PASSAGE SHOWN:

On June 18, 1983, the Board adopted Regulation 11004 which provided, in pertinent part:

“(a) Purpose. The registration fee provided by this regulation shall finance the reasonable and necessary expenses of the Santa Monica Rent Control Board for the fiscal year of July 1, 1983, to June 30, 1984.

“(b) Amount of Registration Fee. A landlord shall pay to the Santa Monica Rent Control Board a registration fee in the amount of $72.00 for each rent controlled unit he/she owns in the City of Santa Monica.

“(c) Deadline for Payment of Registration Fees.

“(1) A landlord shall pay all registration fees due and owing pursuant to this Regulation on or before August 1, 1983, except insofar as he/she falls within the exceptions delineated in subsection (2) and (3) below. A landlord who does not pay the registration fees by August 1, 1983, shall not increase rents as provided by subsection (d) of this regulation at any time.

“. . . . . . . . . . . . . . . . . . . . . . . . .

REQUIRED TASK 1:
Copy the entries in the data records from the line containing "採用情報 (1033, 92)" through the end of the records, including both of those lines.

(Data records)
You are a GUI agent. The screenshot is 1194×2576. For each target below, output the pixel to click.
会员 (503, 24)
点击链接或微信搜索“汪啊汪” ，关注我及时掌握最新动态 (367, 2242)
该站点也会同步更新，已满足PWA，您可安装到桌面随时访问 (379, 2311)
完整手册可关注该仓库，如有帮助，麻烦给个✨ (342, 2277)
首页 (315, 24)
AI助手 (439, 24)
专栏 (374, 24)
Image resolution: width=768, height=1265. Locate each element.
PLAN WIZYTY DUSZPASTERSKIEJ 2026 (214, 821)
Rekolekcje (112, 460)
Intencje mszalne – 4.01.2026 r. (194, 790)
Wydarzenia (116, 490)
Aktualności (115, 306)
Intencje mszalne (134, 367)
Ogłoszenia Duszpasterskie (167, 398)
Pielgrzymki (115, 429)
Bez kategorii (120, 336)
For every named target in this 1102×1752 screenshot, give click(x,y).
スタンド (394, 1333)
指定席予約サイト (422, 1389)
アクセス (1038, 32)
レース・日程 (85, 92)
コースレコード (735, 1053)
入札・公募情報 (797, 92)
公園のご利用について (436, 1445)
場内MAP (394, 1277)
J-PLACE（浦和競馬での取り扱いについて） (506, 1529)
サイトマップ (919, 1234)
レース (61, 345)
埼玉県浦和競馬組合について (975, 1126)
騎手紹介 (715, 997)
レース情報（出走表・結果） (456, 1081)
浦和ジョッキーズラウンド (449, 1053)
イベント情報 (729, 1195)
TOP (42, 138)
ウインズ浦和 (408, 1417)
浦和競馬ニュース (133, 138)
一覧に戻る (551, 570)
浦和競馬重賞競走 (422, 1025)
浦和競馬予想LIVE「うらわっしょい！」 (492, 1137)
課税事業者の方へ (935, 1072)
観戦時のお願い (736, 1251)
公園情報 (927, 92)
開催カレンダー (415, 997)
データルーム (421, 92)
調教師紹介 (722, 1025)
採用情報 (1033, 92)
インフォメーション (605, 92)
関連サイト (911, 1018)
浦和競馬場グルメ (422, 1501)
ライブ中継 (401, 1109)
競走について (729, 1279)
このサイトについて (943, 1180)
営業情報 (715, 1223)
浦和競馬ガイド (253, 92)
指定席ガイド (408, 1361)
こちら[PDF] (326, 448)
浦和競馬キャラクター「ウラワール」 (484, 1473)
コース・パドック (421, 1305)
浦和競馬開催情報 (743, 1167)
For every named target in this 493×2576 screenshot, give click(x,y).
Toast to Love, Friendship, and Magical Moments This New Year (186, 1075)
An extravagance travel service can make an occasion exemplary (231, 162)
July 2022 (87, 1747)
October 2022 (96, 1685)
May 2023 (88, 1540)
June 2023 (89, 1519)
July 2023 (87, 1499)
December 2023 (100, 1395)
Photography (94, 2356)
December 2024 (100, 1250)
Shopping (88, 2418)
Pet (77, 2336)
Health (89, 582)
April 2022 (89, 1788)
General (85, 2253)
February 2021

REQUIRED TASK 2:
Continue the passage on the Santa Monica Rent Control Board's registration fee regulation from the point where it stops.

EXPECTED ANSWER 1:
採用情報 (1033, 92)
インフォメーション (605, 92)
関連サイト (911, 1018)
浦和競馬場グルメ (422, 1501)
ライブ中継 (401, 1109)
競走について (729, 1279)
このサイトについて (943, 1180)
営業情報 (715, 1223)
浦和競馬ガイド (253, 92)
指定席ガイド (408, 1361)
こちら[PDF] (326, 448)
浦和競馬キャラクター「ウラワール」 (484, 1473)
コース・パドック (421, 1305)
浦和競馬開催情報 (743, 1167)
For every named target in this 493×2576 screenshot, give click(x,y).
Toast to Love, Friendship, and Magical Moments This New Year (186, 1075)
An extravagance travel service can make an occasion exemplary (231, 162)
July 2022 (87, 1747)
October 2022 (96, 1685)
May 2023 (88, 1540)
June 2023 (89, 1519)
July 2023 (87, 1499)
December 2023 (100, 1395)
Photography (94, 2356)
December 2024 (100, 1250)
Shopping (88, 2418)
Pet (77, 2336)
Health (89, 582)
April 2022 (89, 1788)
General (85, 2253)
February 2021

EXPECTED ANSWER 2:
“(d) Registration Fee Pass-Through. A landlord may increase the rent on any controlled rental unit for which the registration fee has been paid in accordance with the provisions of this regulation in the amount of six dollars ($6.00) per month, provided that all past registration fees and/or penalty fees have been paid as well. The rent increase provided by this subsection may be implemented on September 1, 1983, and must be terminated on August 31, 1984. . . . Such rent increases shall not extend beyond August 31, 1984, and shall not exceed the amount of the registration fees paid by the landlord. The registration fee pass-through shall not be considered part of the rent in calculating the rent increase to which a landlord is entitled pursuant to the General Adjustment.

“. . . . . . . . . . . . . . . . . . . . . . . . .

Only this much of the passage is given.